Avant cela, les amateurs de formes contemporaines en profiteront pour faire un saut au Mudam, où ils pourront renouveler leur carte de membre Design Friends, association qui invite au "kick off" (cocktail d’ouverture) d’une saison qui, comme de coutume, donnera la parole à un grand designer international chaque mois lors d’une soirée-conférence.

Le jeudi 26 c’est la place de Strasbourg qui brillera côté gare, grâce à un beau doublon d’artistes qui se nourrissent tous les deux du street art.

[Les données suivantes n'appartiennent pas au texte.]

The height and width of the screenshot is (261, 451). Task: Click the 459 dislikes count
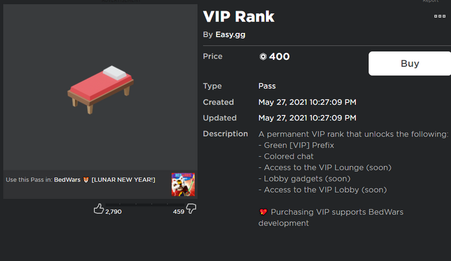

Le premier Cope 2, est un des plus anciens défenseurs du genre qui enrichit la scène du graffiti new-yorkais depuis la fin des années 70. C’est dans la galerie d’art urbain contemporain de Sumo "Ga1:1ery" qu‘on admirera le travail du vétéran, alors qu’au Bloom Coffee Shop, just en face, on pourra sympathiser avec le bruxellois Monk qui, tout autant graphiste que spécialiste du graffiti, n’hésite pas à pasticher les surréalistes de son pays en les plongeant dans un univers aussi décalé que rigolo, et cela jusqu'à Marrakech où il décore des murs de grands hôtels et tient boutique-galerie dans les souks.

© Rob Larsen

Vendredi, les Rotondes seront "the place to be" avec le vernissage de Black holes ain’t so black, dont une des deux installations, mise en scène par Lisa Kohl, créera un lien particulier entre la buvette et la Rotonde, grâce à la course d’un athlète qu’on pourra observer le verre à la main. Après quoi on partira admirer  le talent de la reine du fado, Ana Moura, à la Philharmonie.

Samedi 29, c’est cette bonne vieille Villa Louvigny, au centre du parc municipal, qui invite, et cela non pas à une action de prévention de son locataire, le ministère de la Santé, mais à un weekend de concerts dans le cadre des Journées du patrimoine, l’ancien auditorium de RTL retrouvant ses fonctions d'antan. Pour la formation contemporaine Lucillin il reste des places, mais le concert de Martin Kohlstedt affiche complet depuis un moment. Ces happenings musicaux sont organisés par l’Atelier, où il ne reste d’ailleurs non plus un seul billet pour la venue d’Ibrahim Maalouf, ou de Vanessa Paradis en octobre.

L'EMBARRAS DU CHOIX

Comme quoi, la demande semble aussi, voire même parfois plus grande que l’offre. Plus loin, on peut se réjouir d’avance de la rentrée du théâtre d’Esch, sous une nouvelle direction avec un programme ambitieux concocté par Carole Lorang, ainsi des surprises réservées par le Théâtre National, le Centaure, le T.O.L, et dans les maisons de Mamer, de Mersch et de Niederanven, j’en passe et des meilleures.

En ajoutant à cela le cinéma avec le festival CinEast, les nouvelles expositions chez Nosbaum-Reding et Erna Hecey, puis de la Art Week au Hall Victor Hugo en novembre... On constate que le temps où le journaliste culturel pouvait se réjouir de couvrir un à deux événements par semaine est bien révolu. Aujourd'hui, il doit faire un choix. Ce qui l’amènera à râler mais fera le bonheur du public. Qu’on puisse désormais piocher dans l’offre démontre que le pas de la province vers la ville culturelle est définitivement franchi. Les plaintes à ce niveau ne sont vraiment plus justifiées. À vous maintenant décider où aller.